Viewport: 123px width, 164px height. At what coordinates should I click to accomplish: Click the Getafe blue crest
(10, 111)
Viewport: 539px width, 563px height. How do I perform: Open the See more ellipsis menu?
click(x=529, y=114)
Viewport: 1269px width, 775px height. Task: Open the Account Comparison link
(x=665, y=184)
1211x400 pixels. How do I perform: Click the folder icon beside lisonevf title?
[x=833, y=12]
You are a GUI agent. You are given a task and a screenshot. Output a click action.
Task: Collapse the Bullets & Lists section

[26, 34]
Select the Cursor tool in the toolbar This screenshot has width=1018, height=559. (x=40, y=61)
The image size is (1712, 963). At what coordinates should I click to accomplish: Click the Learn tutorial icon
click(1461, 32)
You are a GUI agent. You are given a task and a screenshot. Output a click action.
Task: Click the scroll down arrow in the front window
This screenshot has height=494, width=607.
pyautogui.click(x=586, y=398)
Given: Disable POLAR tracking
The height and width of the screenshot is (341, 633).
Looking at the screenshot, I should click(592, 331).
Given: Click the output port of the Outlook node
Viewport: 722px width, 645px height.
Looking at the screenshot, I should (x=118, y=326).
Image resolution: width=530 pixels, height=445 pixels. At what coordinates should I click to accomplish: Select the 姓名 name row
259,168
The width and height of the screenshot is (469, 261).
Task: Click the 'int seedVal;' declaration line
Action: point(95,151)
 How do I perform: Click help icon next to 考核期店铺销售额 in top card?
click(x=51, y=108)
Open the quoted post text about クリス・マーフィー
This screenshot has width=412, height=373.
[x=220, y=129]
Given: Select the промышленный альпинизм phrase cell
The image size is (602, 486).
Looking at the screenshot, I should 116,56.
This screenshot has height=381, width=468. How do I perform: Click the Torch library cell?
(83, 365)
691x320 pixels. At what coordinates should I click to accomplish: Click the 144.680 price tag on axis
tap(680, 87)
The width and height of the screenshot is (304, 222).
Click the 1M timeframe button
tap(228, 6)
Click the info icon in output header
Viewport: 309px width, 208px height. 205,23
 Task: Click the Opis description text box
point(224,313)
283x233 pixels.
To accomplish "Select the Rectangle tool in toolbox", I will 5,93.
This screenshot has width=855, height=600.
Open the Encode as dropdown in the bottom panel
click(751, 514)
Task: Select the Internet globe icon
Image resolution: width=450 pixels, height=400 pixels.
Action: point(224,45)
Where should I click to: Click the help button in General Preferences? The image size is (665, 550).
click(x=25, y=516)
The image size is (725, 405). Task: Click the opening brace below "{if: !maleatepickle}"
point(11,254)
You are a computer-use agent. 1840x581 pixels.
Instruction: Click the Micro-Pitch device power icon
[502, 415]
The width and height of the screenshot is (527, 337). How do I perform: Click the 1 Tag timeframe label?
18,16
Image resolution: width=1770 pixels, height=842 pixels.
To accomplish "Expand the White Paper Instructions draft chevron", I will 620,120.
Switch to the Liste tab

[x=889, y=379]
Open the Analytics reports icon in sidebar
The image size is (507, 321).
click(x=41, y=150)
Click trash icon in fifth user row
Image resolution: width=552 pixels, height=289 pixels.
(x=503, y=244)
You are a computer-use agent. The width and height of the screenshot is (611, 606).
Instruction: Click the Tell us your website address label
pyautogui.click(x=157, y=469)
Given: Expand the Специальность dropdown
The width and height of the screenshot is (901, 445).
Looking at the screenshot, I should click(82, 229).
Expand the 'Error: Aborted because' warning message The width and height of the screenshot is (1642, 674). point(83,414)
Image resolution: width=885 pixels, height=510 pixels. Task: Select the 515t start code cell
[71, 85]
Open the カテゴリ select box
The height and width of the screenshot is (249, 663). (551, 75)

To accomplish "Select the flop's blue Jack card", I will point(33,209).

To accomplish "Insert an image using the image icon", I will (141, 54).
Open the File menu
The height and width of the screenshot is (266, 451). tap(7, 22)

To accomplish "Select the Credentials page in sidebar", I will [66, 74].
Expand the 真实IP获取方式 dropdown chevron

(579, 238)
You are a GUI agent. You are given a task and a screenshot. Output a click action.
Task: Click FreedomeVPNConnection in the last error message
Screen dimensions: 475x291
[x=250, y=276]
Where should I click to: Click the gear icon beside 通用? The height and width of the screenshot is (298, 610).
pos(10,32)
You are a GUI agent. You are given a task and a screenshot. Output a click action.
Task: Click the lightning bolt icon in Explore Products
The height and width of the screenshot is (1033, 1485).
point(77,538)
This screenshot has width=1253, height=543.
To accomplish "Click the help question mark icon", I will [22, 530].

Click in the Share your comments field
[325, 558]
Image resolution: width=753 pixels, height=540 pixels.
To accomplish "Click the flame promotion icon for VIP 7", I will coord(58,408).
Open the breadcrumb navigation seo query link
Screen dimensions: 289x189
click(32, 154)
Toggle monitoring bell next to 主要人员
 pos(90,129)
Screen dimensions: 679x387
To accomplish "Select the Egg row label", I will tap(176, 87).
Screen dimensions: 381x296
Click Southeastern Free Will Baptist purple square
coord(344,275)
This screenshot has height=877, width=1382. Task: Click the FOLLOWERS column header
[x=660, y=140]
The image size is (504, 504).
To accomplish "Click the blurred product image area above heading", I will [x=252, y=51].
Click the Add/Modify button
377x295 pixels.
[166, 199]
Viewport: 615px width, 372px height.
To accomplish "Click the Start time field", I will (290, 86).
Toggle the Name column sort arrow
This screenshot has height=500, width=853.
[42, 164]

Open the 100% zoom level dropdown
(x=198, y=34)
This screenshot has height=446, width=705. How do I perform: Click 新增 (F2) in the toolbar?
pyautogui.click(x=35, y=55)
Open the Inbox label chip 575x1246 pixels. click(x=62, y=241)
# # # # #
EXERCISE AIM
In the data above, each line holding "arrow" is to be found and copied.

SOLUTION BELOW
Task: Click the scroll down arrow in the front window
Toggle the Name column sort arrow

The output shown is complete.